Mais Monument Valley reste avant tout le cœur sacré du peuple Navajo (prononcer « navaho »). Créée en 1868, elle regroupe de nos jours la plus importante réserve indienne des Etats-Unis, s’étendant au nord-est de l’Arizona et franchissant les frontières du Nouveau Mexique et de l’Utah.

Il est possible de passer la nuit dans un hogan, le domicile traditionnel des Navajos depuis leur sédentarisation. De de forme circulaire et arrondie, il évoque la perception de la vie qu’ont les Navajos en mettant la femme (enceinte) au centre de leur culture matrilinéaire.

Le hogan de Agnes B&B peut recevoir une dizaine de personnes qui seront réparties sur des matelas autour d’un poêle dont la fumée s’évacue par une ouverture centrale.

Du Canyon de Chelly à la Forêt pétrifiée

Le Canyon de Chelly, situé au sud-est de Monument Valley, au centre de la réserve Navajo, bien que moins imposant que le Grand Canyon, est tout de même très impressionnant et forme une profonde crevasse en « Y » dans la plaine. On peut s’y enfoncer pour aller à la rencontre du peuple anasazi qui a vécu au fond de ce canyon du 4ème au 14ème siècle.

La White House Trail, vous amènera vers les vestiges très bien conservés d’un village d’adobe cramponné à la falaise, rongée par l’érosion, lors d’une promenade d’environ deux heures que vous pouvez effectuer sans guide navajo.

Une fois traversée la rivière, nois rencontrons des familles navajos de notre époque vivant dans une pauvreté absolue, sur une parcelle de terre, entourés de chevaux à demi-sauvages.

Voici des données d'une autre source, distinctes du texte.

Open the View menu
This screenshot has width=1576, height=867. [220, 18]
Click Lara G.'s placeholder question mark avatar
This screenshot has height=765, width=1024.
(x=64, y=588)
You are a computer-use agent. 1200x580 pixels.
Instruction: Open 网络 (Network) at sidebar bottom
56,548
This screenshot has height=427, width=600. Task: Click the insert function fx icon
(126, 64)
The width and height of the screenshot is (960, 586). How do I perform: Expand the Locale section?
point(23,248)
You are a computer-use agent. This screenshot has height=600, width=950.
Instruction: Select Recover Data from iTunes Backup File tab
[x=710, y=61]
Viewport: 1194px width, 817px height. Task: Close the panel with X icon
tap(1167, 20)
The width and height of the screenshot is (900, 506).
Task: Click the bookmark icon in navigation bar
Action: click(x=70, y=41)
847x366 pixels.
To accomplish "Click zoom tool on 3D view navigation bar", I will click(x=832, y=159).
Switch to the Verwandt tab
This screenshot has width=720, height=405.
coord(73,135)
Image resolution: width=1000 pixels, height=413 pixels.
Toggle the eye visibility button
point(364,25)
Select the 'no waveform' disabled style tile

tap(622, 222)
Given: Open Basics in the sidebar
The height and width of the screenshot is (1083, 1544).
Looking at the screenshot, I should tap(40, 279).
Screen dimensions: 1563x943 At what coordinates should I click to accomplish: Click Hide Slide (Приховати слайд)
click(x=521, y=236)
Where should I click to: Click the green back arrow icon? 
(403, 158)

En allant plus au sud, se trouvent deux joyaux géologiques insolites et majestueux, le Painted Desert et la Petrified Forest National Park. Ce paysage lunaire composé de roches rayées d’ocres et de pastels invite à la flânerie au milieu d’une invraisemblable accumulation d’arbres fossilisés d’environ 200 millions d’années.

Pour découvrir la façon dont ont a été pétrifiée cette forêt, ne manquez pas le film proposé au Visitor Center qui vous expliquera comment les arbres de cette plaine abondamment boisée chutèrent dans la rivière, à l’ère des dinauraures, et furent submergés par les sédiments et infiltrés de silice avant d’être métamorphosés en quartz sans avoir jamais été décomposés. Cependant, ne vous avisez pas de vouloir emporter quoi que ce soit car cela constitue un délit fédéral durement réprimé par les rangers chargés de veiller à la préservation du site.